(Task brief):
When a line below holds the string "computer", show that line.

(Available data):
====
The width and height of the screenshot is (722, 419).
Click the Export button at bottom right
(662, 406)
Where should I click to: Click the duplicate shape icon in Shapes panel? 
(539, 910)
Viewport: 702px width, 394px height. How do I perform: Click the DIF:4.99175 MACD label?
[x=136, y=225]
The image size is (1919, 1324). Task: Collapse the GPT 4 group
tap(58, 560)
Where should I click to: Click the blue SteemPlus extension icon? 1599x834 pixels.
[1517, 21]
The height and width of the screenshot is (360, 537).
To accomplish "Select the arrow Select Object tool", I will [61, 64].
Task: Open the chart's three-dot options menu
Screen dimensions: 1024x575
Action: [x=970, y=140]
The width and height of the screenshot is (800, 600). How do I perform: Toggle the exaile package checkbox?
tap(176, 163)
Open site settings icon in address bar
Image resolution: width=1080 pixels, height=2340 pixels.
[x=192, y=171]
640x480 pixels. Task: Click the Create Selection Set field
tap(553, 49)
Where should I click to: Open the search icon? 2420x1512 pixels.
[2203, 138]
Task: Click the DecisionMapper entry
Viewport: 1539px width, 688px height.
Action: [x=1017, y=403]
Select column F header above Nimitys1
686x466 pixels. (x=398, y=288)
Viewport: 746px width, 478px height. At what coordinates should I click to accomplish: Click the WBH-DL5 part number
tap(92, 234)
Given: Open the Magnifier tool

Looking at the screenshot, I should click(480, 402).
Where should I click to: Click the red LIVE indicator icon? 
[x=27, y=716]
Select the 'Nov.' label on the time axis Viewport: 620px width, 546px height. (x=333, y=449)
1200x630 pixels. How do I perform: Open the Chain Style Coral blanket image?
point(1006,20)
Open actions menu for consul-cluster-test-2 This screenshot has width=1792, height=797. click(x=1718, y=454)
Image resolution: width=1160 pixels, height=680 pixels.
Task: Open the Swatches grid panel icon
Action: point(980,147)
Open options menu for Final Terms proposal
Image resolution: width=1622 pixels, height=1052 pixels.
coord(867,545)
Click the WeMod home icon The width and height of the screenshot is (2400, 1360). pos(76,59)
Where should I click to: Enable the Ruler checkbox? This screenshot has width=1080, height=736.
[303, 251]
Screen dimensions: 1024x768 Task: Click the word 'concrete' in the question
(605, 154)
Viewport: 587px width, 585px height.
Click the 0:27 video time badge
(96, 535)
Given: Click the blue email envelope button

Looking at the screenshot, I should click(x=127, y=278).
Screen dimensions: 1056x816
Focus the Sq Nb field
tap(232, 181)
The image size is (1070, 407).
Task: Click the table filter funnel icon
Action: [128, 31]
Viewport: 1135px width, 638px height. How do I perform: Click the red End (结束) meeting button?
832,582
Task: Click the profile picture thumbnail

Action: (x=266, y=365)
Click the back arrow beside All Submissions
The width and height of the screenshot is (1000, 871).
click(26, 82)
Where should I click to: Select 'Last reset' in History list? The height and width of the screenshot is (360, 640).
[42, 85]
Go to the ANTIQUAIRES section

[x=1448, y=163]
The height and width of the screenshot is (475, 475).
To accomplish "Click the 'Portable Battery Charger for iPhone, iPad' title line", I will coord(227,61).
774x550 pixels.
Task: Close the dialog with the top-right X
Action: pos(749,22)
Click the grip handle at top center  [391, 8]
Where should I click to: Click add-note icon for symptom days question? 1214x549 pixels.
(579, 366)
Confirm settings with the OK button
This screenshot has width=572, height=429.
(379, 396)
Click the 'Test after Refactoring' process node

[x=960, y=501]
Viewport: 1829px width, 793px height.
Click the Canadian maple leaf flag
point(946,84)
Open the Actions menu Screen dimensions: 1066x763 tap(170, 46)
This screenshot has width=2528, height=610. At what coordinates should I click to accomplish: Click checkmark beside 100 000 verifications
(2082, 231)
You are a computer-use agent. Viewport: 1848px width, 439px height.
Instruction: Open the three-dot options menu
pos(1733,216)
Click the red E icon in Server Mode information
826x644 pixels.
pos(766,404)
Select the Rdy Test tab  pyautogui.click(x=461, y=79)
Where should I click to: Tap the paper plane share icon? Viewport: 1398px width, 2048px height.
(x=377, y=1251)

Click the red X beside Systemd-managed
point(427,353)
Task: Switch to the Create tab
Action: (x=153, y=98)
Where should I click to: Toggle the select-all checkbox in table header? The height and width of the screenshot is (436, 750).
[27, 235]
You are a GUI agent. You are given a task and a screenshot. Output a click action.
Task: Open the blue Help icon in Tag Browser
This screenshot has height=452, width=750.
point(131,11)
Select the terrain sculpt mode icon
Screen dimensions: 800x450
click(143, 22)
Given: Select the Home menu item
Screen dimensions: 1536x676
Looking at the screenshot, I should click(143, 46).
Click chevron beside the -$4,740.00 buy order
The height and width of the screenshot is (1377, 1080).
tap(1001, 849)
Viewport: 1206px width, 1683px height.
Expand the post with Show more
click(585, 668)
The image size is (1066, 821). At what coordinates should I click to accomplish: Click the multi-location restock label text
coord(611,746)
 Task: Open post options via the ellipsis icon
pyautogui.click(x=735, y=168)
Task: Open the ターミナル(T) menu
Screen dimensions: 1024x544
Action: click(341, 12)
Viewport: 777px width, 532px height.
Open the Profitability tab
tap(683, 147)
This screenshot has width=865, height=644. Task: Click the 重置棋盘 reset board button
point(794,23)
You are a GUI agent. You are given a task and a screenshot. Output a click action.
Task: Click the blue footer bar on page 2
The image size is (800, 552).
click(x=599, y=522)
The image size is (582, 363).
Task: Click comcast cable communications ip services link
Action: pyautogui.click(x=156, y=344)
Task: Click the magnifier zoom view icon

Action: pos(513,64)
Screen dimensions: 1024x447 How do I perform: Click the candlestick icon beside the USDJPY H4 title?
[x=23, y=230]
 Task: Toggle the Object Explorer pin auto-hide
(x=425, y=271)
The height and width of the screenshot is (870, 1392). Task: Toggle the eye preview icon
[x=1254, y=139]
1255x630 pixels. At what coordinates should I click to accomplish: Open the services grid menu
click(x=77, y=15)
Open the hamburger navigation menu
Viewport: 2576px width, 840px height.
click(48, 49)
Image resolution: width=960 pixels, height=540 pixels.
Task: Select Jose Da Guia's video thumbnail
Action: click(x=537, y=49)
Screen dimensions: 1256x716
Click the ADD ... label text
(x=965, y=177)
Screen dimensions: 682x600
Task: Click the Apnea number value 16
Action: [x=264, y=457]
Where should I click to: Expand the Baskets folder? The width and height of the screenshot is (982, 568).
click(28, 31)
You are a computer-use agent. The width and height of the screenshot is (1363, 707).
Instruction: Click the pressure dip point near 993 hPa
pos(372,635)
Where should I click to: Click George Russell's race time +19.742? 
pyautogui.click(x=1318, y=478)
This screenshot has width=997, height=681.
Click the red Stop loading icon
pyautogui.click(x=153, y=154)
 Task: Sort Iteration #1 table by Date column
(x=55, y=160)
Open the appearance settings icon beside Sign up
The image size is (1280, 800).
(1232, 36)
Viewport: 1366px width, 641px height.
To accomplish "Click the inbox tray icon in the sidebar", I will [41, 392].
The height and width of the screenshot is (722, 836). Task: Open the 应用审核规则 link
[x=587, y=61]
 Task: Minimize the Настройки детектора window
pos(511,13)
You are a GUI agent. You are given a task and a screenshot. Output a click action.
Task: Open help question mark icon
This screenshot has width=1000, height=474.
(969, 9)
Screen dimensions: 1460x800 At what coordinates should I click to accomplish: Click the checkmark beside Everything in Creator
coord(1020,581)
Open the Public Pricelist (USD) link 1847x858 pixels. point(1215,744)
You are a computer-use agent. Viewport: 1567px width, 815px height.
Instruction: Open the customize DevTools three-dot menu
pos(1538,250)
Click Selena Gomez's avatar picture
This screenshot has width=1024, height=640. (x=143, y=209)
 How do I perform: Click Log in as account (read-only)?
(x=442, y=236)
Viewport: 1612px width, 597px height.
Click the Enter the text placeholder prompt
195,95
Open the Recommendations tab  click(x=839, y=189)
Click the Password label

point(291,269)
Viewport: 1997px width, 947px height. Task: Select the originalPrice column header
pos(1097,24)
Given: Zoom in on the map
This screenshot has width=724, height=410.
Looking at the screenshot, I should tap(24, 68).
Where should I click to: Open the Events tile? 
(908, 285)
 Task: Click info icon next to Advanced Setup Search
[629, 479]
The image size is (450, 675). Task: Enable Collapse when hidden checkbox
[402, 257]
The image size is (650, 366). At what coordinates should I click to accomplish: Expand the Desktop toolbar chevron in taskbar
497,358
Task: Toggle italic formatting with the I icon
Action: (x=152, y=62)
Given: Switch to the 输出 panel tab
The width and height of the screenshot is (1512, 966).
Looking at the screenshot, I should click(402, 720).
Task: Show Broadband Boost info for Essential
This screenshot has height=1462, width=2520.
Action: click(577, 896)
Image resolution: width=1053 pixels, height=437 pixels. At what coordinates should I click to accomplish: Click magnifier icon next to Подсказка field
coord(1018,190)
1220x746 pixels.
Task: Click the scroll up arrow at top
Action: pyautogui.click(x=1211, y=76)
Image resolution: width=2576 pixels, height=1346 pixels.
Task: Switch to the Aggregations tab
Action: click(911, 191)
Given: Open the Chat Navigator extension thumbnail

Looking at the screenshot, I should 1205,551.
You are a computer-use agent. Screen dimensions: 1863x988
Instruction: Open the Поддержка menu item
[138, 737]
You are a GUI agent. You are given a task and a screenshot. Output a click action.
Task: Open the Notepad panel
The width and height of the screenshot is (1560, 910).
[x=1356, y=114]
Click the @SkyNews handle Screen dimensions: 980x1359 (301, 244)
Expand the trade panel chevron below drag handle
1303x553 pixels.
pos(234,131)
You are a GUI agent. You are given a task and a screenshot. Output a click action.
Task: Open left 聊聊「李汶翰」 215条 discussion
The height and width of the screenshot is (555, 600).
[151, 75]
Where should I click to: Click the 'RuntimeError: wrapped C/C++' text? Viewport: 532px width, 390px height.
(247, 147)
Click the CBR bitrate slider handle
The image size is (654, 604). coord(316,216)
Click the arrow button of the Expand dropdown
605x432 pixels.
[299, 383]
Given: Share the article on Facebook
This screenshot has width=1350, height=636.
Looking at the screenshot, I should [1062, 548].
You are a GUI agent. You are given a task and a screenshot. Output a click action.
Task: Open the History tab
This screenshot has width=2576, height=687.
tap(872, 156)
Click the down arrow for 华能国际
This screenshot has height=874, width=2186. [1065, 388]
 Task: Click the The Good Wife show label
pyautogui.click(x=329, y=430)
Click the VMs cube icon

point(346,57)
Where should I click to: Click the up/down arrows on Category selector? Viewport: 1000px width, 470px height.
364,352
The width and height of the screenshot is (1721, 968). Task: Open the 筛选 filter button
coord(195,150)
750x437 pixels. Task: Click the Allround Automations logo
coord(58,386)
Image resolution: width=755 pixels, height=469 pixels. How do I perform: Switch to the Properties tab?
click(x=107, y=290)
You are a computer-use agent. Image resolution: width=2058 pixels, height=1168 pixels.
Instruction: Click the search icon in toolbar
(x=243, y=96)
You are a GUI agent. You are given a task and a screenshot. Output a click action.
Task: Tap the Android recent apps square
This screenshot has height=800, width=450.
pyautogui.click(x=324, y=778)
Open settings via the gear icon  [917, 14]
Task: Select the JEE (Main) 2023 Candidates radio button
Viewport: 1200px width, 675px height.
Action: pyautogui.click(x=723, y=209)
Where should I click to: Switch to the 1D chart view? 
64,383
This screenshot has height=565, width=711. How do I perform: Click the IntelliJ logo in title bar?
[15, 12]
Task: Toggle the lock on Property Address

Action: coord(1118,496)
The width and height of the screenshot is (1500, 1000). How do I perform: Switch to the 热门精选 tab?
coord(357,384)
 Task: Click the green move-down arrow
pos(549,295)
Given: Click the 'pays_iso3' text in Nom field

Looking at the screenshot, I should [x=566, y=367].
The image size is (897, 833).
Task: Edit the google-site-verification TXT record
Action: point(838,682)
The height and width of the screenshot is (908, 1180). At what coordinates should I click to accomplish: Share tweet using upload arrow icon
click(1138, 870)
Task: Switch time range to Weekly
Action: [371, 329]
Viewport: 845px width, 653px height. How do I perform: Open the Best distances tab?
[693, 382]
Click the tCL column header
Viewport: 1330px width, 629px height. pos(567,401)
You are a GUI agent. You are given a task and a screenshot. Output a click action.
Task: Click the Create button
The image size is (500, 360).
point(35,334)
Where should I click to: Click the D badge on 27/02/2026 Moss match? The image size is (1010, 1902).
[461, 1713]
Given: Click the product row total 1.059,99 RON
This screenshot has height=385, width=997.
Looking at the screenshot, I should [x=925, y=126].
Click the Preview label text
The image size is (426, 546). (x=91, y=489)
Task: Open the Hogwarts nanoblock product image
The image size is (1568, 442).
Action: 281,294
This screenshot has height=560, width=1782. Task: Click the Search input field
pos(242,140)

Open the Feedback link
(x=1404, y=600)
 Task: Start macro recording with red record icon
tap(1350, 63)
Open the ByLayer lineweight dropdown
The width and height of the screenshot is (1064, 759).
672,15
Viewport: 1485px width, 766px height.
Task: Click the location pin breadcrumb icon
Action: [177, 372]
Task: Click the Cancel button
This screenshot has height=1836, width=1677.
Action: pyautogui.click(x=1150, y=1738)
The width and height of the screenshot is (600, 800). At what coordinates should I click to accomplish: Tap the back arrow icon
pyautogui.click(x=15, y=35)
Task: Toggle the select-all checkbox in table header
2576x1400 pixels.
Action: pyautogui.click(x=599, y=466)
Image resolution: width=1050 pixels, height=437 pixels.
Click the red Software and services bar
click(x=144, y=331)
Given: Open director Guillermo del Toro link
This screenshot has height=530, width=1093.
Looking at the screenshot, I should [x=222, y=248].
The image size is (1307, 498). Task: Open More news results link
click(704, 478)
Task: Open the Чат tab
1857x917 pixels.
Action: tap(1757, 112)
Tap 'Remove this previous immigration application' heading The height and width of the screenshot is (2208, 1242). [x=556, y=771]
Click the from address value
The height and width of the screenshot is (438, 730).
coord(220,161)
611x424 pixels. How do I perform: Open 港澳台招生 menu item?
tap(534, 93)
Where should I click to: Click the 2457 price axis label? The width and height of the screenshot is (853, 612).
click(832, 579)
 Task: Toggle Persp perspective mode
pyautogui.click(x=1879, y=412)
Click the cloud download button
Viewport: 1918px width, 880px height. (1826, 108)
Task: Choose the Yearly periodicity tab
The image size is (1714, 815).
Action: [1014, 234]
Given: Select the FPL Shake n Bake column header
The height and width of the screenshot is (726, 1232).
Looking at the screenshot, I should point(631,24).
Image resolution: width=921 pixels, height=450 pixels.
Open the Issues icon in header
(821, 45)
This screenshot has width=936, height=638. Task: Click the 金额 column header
====
(Solution to this task):
You are a computer-use agent. Viewport: 1848px width, 439px height.
You are a computer-use agent. The width and height of the screenshot is (1363, 707).
You are a computer-use agent. Viewport: 1567px width, 815px height.
You are a computer-use agent. Screen dimensions: 1863x988
You are a computer-use agent. Image resolution: width=2058 pixels, height=1168 pixels.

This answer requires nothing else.